Saturday, March 8, 2025
Here I am again! I'm trying to live a normal life, even though I know I don’t have one—LOL! During my visit to the gym today, someone commented on my shirt, which read, "Sobriety from 100 proof to 100% living proof." I took the chance to explain that the message reflects my experience as a lifelong sober individual. I talked about the ongoing challenges of being sober, including facing hatred, vitriol, and people thinking I'm crazy.
He mentioned that he was 12 years sober and shared his own struggles. I told him I've been trying since birth, and that raising myself was tough; my functioning alcoholic dad and my functioning alcoholic male siblings didn’t like me, leaving me feeling isolated. He looked shocked. I told him that for most alcoholics, lifelong sobriety isn't what they think it is, mainly because many have never attempted to stay sober for their entire lives.
After our conversation, I finished my workout. Many people at the gym know I've never drunk alcohol, and their reactions vary from amazement to indifference. Since I’m in Bakersfield, where many men drink, there might be some respect for my sobriety, but who knows for sure?

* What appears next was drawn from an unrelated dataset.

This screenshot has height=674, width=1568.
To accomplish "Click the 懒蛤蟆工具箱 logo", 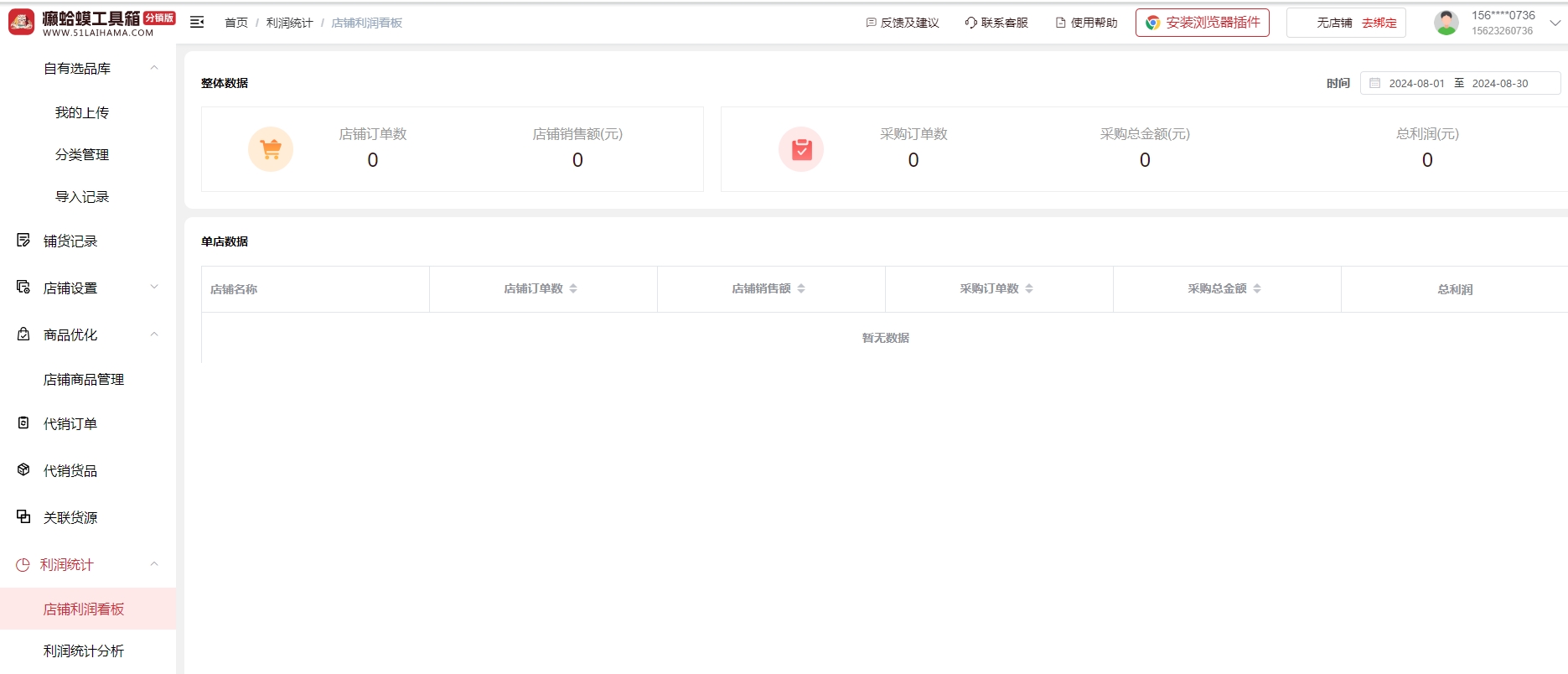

After the gym, I went to Starbucks and played Baldur's Gate II: Shadows of Amn. I'm almost at the end—I'm in the final area called Suldanessellar. I cheated once in this game, and I feel guilty about it. I don’t like cheating because it feels like I lose gamer cred, but it was just that one time. I wonder what the final battle with Irenicus will be like; it’s probably really hard. The last fight with Sarevok was tough, although the ending video after beating Baldur's Gate was somewhat underwhelming, but I suppose you can’t expect much from an old game. It’s not like modern games with their special effects and great graphics.
I keep thinking about when I saw my mom at Walmart. She never said hi to me; it feels like she hates me. The price you pay for being lifelong sober is that your family can end up resenting you. I feel alone now, and I’m uncertain whether my mother will leave me an inheritance. I’m about 80 percent sure she won’t. Still, I live as if she might cut off my inheritance someday, and that scares me. Every time I go to Walmart, I look for places where I can retreat and remain sober, thinking about when I can no longer work.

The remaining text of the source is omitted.